Segment Start: MATERIAL FOR THIS EXERCISE

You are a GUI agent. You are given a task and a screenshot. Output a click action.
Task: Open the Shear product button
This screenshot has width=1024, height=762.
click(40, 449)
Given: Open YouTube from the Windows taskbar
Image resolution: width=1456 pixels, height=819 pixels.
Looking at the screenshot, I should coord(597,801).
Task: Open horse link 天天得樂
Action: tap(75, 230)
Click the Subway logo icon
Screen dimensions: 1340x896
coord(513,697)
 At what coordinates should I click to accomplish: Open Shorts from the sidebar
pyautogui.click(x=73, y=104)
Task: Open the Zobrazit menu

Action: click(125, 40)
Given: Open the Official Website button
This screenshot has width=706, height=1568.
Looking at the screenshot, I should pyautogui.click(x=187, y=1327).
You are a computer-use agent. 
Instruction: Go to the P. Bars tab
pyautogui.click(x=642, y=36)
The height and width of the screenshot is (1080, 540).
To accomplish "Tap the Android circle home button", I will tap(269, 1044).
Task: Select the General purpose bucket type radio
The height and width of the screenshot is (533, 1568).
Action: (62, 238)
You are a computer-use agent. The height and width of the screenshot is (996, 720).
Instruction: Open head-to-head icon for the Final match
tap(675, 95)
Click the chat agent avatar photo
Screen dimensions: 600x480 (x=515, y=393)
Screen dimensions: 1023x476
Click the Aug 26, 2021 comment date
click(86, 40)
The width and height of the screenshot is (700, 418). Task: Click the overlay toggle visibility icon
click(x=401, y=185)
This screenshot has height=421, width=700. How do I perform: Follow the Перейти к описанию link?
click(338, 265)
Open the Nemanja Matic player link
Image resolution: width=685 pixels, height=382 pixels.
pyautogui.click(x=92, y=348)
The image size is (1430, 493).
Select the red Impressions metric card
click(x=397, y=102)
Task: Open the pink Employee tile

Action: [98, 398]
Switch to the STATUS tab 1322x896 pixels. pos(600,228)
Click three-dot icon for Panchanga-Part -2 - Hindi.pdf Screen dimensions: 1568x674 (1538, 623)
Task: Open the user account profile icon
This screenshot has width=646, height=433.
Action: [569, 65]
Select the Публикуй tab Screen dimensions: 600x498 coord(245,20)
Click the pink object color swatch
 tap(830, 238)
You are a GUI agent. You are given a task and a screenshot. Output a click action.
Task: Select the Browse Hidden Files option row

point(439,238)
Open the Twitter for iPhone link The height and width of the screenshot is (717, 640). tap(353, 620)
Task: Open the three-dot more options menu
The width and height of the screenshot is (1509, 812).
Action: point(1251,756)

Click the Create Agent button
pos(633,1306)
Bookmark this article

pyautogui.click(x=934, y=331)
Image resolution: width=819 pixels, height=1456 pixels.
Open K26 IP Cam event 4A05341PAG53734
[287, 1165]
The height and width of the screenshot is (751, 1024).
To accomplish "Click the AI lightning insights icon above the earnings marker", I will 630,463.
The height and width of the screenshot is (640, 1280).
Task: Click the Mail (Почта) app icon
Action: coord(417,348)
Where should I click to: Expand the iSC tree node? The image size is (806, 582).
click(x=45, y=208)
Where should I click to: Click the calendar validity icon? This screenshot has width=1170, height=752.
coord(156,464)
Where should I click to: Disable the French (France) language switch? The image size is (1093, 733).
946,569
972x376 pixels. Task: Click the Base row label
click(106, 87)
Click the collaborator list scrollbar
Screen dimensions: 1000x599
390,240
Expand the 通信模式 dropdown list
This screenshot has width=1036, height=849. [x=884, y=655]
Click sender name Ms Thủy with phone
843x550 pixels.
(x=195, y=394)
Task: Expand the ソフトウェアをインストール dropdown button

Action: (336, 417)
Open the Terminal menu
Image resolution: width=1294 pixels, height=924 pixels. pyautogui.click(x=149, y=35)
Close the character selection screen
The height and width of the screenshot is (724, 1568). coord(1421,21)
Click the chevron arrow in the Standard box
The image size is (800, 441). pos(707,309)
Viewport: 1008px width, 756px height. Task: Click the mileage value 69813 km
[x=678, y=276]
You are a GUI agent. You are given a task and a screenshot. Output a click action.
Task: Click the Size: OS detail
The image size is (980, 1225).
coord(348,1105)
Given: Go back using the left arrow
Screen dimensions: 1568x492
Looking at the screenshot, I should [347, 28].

Segment End: MATERIAL FOR THIS EXERCISE

§ WORK TASK
Check the listing for the word "computer". Show each line that has it.

§ EXERCISE ANSWER
You are a computer-use agent. 
You are a computer-use agent. The height and width of the screenshot is (996, 720).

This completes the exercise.